Add layers of regulatory micro-management, the policy signature
of the FCC for three decades. And make the principles complicated,
too. A few samples: Bell company (SBC, BellSouth, Verizon, Qwest)
installed fiber to newly-built homes is free of regulation; Bell
upgrades to fiber to old homes must give new entrants access to
voice service but not to data services — except that firms already
offering data over such lines are grandfathered; Bell company
“dark” fiber — unused fiber in place — must be shared with
rivals; existing Bell copper plant remains de facto community
property, available to new local market entrants at a steep network
access price discount vis-à-vis the true cost of network
access.
Just to be sure that nothing happens quickly, the FCC will phase
out network access subsidies over three years — but only if the
state commissions concur; state review is market-specific, taking
into account customer class, geography and service type. The
earliest date for any sunset of network access rules — which must
be approved in each market for each separate part of the incumbent
local carrier networks, is end-2006; more likely look for 2010.
Worse for the Bells, the costs of adverse parts of the new FCC
rules are paid up front, while benefits from favorable parts of the
order are realized — if at all — much later. Given Bell company
financial straits — sagging capital investment and declining core
voice businesses whose traffic is inexorably migrating to wireless
and e-mail — the Bells may well be airline-dead by the time
regulatory relief comes.
Chairman Michael Powell’s “Picasso-esque” characterization of
the majority’s product seems apt, except that the sheer artlessness
of its decision makes it a stretch to associate the ruling with one
of the twentieth century’s acknowledged artistic geniuses. (Not
germane are Picasso’s Stalinist politics and Talibanesque behavior
towards his ladies; however, his visual deformations are a fine
parallel.)
Dean and Jerry were playing for laughs. What the FCC has done
with national telecom policy is, alas, not funny at all. Insane
asylum behavior in the movies leavens the burdens of this Earthly
vale; similar conduct at a major federal agency ruling on questions
crucial to American economic growth adds to them.
Among those who will not likely be laughing: (1) investors, who
will shun not only the Bells, but also other telecom firms, due to
protracted regulatory uncertainty; (2) Bell firm customers, who
will see less Bell investment to upgrade service; (3) lenders to
the Bells, who will see deteriorating Bell balance sheets; (4)
lenders to major equipment manufacturers, who sell most of their
product to the Bells; and (5) telecom industry employees, stuck in
an industry meltdown now prolonged, possibly leading to a telecom
nuclear winter. Winners: who else but the Democratic Party’s
favorite (Shakespeare’s un-favorite) constituency, lawyers, who
will make enough money litigating endless rounds to buy a zillion
F-22s.
With a lagging telecom sector, the economy will be deprived of
energy in a growth-driving sector. Alas, unless the White House
wakes up the FCC is unlikely to make major changes to its order.
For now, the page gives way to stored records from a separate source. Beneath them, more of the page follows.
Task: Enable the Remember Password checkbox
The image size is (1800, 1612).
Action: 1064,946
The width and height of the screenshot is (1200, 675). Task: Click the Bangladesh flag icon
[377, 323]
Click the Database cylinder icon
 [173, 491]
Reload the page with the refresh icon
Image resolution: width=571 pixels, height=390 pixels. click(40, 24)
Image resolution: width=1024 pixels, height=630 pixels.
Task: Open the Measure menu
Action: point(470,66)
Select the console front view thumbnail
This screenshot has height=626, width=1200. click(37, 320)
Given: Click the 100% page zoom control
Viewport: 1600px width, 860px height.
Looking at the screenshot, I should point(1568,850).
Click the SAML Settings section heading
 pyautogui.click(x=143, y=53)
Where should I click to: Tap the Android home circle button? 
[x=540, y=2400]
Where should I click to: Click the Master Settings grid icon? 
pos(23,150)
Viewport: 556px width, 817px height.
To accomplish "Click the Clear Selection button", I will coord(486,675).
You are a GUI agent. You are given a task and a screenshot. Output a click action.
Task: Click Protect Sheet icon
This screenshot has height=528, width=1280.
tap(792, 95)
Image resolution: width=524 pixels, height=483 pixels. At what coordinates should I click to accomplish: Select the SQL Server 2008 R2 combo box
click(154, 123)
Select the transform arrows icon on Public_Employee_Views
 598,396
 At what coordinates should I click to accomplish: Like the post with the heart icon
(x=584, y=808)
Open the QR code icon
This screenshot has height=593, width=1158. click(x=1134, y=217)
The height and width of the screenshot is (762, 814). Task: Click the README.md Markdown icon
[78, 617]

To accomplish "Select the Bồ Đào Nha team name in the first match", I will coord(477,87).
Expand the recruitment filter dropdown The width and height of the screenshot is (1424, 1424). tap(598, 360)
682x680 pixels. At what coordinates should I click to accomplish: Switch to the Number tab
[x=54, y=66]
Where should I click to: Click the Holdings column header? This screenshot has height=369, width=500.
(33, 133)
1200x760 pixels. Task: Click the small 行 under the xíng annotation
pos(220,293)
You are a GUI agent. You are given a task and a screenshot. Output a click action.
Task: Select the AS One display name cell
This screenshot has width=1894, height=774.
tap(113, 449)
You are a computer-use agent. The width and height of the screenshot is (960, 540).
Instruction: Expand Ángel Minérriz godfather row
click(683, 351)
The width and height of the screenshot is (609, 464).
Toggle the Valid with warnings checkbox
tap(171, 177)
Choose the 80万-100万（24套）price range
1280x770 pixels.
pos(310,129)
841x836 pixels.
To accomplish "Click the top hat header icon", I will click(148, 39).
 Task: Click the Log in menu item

With the White House and Congress distracted by such minor matters
as Iraq, North Korea and al-Qaeda the FCC’s opéra bouffe
will likely stand — and telecom values will fall further.
The FCC majority seems to believe that carriers whose core voice
business is imploding will still invest in new technology upgrades.
Investors, it seems, will ignore the core financial problems and
concentrate on exciting new business ventures. To assess this
premise, imagine President Bush trying this gambit in the 2004
election. Assume he defeats Saddam, while al-Qaeda captures
Washington. If you believe voters would compartmentalize those two
results, you can believe that investors will do the same in
assessing the impact of the FCC’s ruling on major telecom firms
—ignore voice revenue declines while betting on new business
profits rolling in. Investors are far more likely to prefer putting
their 401k money into industries whose firms are not regulated by
Dean and Jerry. And President Bush, after seeing the economic
impact of the new rules, may wind up getting off the wagon and
playing catch-up with Dino at the bar.